WHAT YOU NEED TO DO: What follows is a listing; restate all of it word for word.

SUPPLIED RECORDS:
"""
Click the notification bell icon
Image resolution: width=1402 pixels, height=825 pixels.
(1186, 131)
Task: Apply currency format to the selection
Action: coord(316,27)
"""
YOUR SOLUTION:
Click the notification bell icon
Image resolution: width=1402 pixels, height=825 pixels.
(1186, 131)
Task: Apply currency format to the selection
Action: coord(316,27)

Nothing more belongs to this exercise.